# [PROBLEM TO WORK ON]
Write each entry out again verbatim, pictures excluded.

Collected data entries:
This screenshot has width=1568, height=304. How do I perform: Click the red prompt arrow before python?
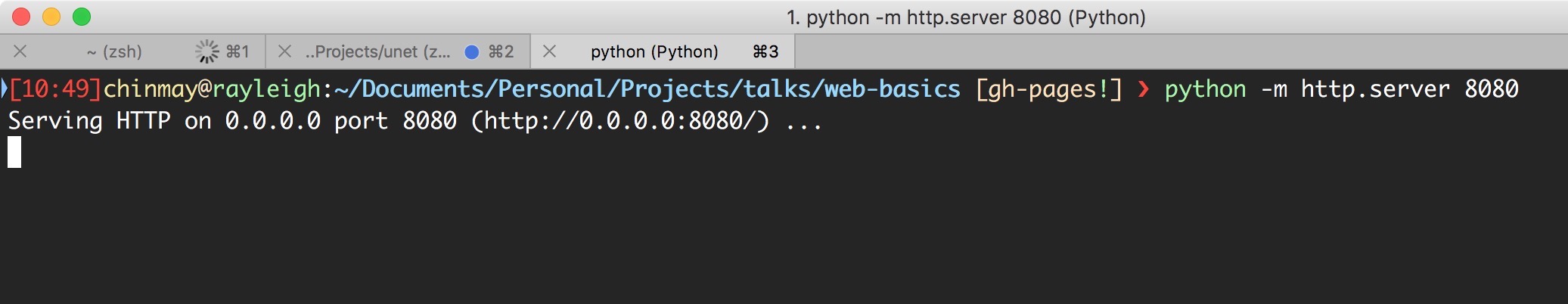(1143, 89)
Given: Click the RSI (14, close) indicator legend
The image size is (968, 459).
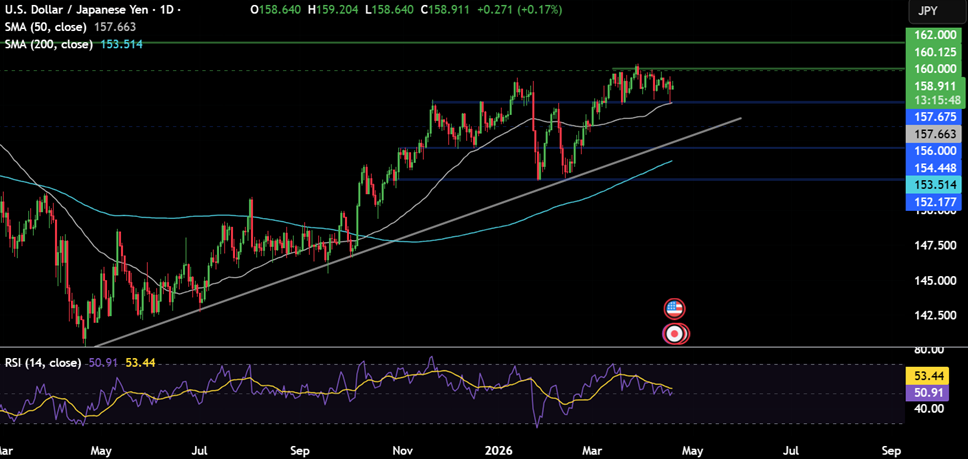Looking at the screenshot, I should click(40, 361).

# [WRITTEN RESPONSE]
This screenshot has width=1568, height=304. How do I perform: Click the red prompt arrow before python?
(1143, 89)
Given: Click the RSI (14, close) indicator legend
The image size is (968, 459).
Looking at the screenshot, I should click(40, 361).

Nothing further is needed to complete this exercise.